J-35 Stealth Jets and Giant Catapult Carriers: The PLAN’s Sea-Air Endgame

The carrier program that has been used in China does not resemble the old models of using repurposed hulls and short takeoff ramps. As the Type 003 Fujian is now in service and indicates catapult flights of a stealth fighter and a fixed-wing airborne early warning aircraft, the People’s Liberation Army Navy is constructing the equipment needed to operationalize the sustained carrier based airpower in the sea.

Image Credit to wikipedia.org

That change can be best traced in Fujian, which was the first catapult-designed PLAN carrier instead of ski-jump. The electromagnetic launch system of the ship has already been demonstrated to launch both the J-35 and the KJ-600 off the deck, which places China in the small group of navies that can make modern use of CATOBAR carrier aviation. In 2025 video was published of a J-35 stealth fighter being launched in a carrier with EMALS, and with an image of the greater air mix that a catapult deck can provide.

Catapults do not come with a cosmetic upgrade. They alter the amount of fuel that a fighter may carry, the weight that a fighter may carry, and the ability of a carrier to operate routinely with a set of so-called heavy enablers including an exclusive early warning platform. The KJ-600 designed on a folding-wing, high-mounted radar aircraft configuration is there to be launched by catapult and to increase the range of the carrier-group detection and control. Based on flight characteristics of the KJ-600 detailed in the carrier-based AEW&C role, the ship has been designed to give the type of air picture that would make a flight deck a long-range system, as opposed to an airfield at sea.

Systems approach is represented by Fujian itself. It is a conventionally powered vessel with a displacement of around 80,000-85,000 tons, armed with three electromagnetic catapults and a re-configured flight deck layout to allow higher tempo operations compared with the previous carriers of China. Published evaluations of Fujian flight deck and elevator configuration suggest that the layout might limit efficiency simultaneous launch-and-recovery to that of the U.S. Navy Ford-class, and the starboard-only elevator design can introduce deck-handling congestion. Those are not fritters; sortie generation is a carriers gold and the geometry of the deck can be as significant as the unprocessed capability of the aircraft.

Nevertheless, Fujian is a fresh start after Liaoning and Shandong, where the ski-jumps set very strict boundaries on the weight of launched and limit fixed-wing airborne early warning missions. The functional implication of this is that older carriers are over dependent on more confined fighter missions and on a wider force protection by operations supported by land-based systems when working nearer to the domestic waters. A catapult carrier inverts such reasoning by rendering the air wing of the carrier more autonomous itself, particularly after a stealth fighter and an AEW plane can dependably operate with each other.

Scale and endurance is the other side of the equation. Chinese commentary and external analysis still dwells on a probable follow-up: a Type 004 carrier which is mostly linked to a displacement in the 110,000120,000 ton bracket and nuclear propulsion. Nuclear energy is not faster but contains a lower electrical margin and persistent operation one of the most important items when a navy is to run high-speed air missions and carry power-intensive sensors, launch systems, and future aircraft development. The development of a naval reactor capable of withstanding shocks, maintenance and sustained deployment is one of the biggest engineering benchmarks independent of the hull construction.

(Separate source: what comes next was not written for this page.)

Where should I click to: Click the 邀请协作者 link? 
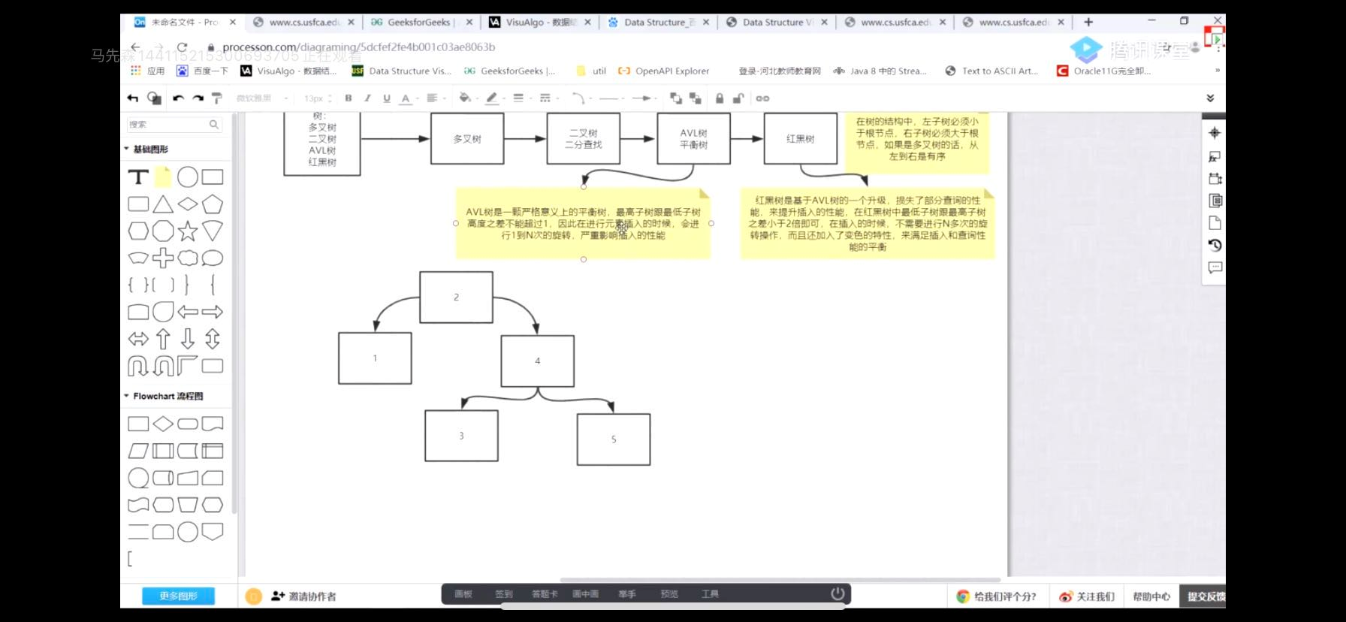click(304, 596)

It is not that initial shot by catapult which makes the difference between a serious carrier force and a symbolic one; it is the mundane and tedious efficiency of twenty-four hour, seven-day-a-week, and in-poor-weather operations in the support of the logistics train that keeps the deck turning. The high rate of transition between refurbished Soviet design and an indigenous EMALS carrier compresses decades of lessons into a few generations of ship design, but the challenging aspects of carrier operations remain still to be maintained at large distance offshore by deck choreography, training throughput and the capacity to maintain aircraft and crew at the end of the cable. The catapult launches of Fujian is a first; the long game is whether the PLAN will be able to repeat such firsts into a more sustained fleet of increasingly similar aircraft carriers.